I’ve always respected Ben Stiller for directing this movie. Reality Bites is not really about the plot, but about its characters – and, on a broader scale, about Generation X in its entirety. Winona Ryder is brilliant as aspiring filmmaker Lelaina Pierce, as is Ethan Hawke as the mind-numbingly sarcastic Troy Dyer – but the group simply would not be the same without Janeane Garofalo and Steve Zahn. This film captures the aimless post-adolescent lifestyle of its generation in a beautiful, simple and very true-to-life manner.
3 | Romy and Michele’s High School Reunion (1997) – dir. David Mirkin
“Would you excuse me? I cut my foot before and my shoe is filling up with blood.”

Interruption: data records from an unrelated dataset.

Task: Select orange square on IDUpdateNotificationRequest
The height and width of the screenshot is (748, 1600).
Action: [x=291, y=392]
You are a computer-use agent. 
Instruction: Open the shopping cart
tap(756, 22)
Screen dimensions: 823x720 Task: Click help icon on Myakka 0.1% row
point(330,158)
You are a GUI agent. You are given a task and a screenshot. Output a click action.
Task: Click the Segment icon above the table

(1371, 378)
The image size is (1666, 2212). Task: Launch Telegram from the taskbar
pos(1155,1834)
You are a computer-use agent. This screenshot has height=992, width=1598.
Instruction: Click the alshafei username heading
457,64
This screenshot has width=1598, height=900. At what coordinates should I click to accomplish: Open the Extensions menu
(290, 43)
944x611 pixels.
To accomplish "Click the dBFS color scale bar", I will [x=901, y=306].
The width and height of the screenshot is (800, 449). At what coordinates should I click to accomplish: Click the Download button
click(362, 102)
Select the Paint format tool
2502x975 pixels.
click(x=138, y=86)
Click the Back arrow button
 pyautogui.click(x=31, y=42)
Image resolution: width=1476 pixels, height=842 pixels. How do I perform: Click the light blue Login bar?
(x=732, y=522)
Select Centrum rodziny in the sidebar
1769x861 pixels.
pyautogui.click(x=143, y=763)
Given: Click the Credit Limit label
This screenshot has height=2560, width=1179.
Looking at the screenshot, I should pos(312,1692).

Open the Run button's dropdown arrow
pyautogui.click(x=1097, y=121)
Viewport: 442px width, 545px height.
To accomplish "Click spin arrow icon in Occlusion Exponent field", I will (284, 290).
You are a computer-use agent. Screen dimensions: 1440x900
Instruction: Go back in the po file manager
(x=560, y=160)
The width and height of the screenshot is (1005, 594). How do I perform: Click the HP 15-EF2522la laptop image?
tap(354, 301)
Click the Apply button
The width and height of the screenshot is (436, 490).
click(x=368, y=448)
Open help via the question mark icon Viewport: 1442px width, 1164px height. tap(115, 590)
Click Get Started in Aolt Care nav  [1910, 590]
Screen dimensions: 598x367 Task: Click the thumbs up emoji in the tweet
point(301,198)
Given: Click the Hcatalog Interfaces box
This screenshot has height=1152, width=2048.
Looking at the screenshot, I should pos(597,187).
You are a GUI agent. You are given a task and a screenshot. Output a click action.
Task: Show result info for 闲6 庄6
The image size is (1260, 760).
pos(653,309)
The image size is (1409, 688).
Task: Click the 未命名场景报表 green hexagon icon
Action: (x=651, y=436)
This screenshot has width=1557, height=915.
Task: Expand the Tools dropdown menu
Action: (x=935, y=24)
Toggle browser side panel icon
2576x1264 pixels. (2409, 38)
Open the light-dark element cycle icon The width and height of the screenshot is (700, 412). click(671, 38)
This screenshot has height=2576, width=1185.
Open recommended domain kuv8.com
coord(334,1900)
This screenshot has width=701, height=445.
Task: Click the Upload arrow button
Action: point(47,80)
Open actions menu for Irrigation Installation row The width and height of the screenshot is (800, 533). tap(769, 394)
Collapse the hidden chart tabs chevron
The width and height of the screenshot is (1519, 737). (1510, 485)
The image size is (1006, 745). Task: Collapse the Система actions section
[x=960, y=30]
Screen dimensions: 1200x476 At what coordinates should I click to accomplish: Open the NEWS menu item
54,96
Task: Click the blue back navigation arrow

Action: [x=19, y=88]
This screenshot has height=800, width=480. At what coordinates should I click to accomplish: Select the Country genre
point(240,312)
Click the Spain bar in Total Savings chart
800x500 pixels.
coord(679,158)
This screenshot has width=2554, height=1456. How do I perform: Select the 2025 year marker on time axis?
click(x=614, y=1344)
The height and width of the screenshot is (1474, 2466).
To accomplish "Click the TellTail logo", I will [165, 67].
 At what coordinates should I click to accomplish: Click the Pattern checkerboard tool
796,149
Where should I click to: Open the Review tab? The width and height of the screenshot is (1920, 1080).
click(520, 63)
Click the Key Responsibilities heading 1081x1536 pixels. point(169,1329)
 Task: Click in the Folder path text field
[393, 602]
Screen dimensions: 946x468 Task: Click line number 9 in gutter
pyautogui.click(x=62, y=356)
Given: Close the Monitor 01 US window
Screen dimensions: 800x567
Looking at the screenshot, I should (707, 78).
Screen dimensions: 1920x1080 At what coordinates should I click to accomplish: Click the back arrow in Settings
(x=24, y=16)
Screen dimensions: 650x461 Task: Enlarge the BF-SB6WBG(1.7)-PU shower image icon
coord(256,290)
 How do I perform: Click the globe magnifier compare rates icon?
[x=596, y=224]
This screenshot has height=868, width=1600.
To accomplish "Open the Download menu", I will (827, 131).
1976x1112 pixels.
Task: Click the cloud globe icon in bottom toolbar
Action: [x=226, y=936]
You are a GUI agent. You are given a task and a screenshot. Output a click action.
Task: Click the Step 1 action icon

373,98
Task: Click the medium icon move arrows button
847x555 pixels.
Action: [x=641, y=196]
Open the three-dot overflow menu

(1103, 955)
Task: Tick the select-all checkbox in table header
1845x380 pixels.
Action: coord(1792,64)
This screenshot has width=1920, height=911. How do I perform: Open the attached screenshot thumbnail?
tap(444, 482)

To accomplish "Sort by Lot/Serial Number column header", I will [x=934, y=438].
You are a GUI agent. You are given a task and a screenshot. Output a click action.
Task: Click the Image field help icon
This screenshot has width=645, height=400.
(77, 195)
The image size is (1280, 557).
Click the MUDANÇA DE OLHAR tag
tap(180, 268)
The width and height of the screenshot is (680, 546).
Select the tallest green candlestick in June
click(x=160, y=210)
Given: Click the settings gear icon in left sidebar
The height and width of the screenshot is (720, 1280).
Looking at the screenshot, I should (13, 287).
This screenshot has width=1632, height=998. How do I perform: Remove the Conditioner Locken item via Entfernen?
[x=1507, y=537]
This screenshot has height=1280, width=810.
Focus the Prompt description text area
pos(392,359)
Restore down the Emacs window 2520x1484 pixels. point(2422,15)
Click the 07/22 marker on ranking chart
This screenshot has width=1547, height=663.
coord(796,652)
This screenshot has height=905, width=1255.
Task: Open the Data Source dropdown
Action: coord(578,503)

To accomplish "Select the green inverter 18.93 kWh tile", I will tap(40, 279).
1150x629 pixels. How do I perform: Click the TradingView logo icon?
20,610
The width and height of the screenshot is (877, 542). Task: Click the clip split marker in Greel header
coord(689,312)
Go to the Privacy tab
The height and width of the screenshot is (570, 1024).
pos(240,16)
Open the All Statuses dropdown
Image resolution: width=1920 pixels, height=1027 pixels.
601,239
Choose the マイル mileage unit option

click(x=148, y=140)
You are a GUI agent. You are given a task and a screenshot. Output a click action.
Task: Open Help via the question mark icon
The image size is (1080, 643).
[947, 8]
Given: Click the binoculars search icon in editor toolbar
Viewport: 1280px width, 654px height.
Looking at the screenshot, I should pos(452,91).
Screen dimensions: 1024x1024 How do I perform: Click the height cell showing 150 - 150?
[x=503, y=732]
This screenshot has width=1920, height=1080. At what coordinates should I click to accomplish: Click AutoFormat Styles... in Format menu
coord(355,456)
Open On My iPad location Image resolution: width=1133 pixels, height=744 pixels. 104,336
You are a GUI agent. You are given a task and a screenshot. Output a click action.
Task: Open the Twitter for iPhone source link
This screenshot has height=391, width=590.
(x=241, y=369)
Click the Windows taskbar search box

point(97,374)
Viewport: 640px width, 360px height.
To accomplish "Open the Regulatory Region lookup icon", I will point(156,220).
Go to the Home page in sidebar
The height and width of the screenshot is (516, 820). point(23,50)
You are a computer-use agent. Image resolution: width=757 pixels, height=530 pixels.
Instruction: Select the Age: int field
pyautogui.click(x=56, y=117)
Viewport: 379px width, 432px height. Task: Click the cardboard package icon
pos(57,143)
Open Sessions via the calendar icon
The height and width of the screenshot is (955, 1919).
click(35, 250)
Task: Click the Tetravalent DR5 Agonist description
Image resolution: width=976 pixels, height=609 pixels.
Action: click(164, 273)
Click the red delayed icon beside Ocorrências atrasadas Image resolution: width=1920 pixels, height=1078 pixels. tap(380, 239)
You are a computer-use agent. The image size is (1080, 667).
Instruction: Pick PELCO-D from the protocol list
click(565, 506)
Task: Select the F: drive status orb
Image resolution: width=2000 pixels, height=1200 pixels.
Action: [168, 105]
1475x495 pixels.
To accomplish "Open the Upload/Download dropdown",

It’s so rare for slacker movies to be about women. In general, lack of ambition is a characteristic that is only deemed acceptable in men. Perhaps that’s why Romy and Michele is so loved – it unapologetically presents us with two grown women who have done nothing with their lives, and like it that way. Romy (Mira Sorvino) and Michele (Lisa Kudrow) shamelessly sit around watching Pretty Woman, trying to pick up guys at clubs, and stuffing themselves with junk food – and it’s impossible not to fall in love with them.
2 | Ferris Bueller’s Day Off (1986) – dir. John Hughes
“You’re not dying, you just can’t think of anything good to do.”
Advertised with the slogan “LEISURE RULES”, this movie does an impeccable job of creating the ultimate slacker utopia, even if it only lasts a day. The eponymous Ferris Bueller (Matthew Broderick) can charm his way in and out of anything – be it getting his girl, Sloane (Mia Sara) out of school, persuading Cameron (Alan Ruck) to get out of bed, or convincing a maître d’ that he is Abe Froman, the Sausage King of Chicago. This film embraces the philosophy that life must be lived to the fullest every day. Take a day off.
1 | Slacker(1991) – dir. Richard Linklater
“Uh, I don’t do much really, I just read, and work here, and, uh, sleep and eat, and, uh, watch movies.”
Slacker takes you on a surreal, winding journey through the intertwined lives of the residents of Austin, Texas. Rather than ever following a plot, the film gives us a snippet of a conversation or moment between some unknown characters, and then, when they pass by someone else, the focus moves to that new subject, and so on. At no point does a story develop, and yet you simply can’t tear yourself away from the screen – there’s an odd familiarity in watching these unidentified slackers talking about nothing in particular. The film’s allure can be summed up in one quote from Slacker itself: “the obsessiveness of the utterly passive.”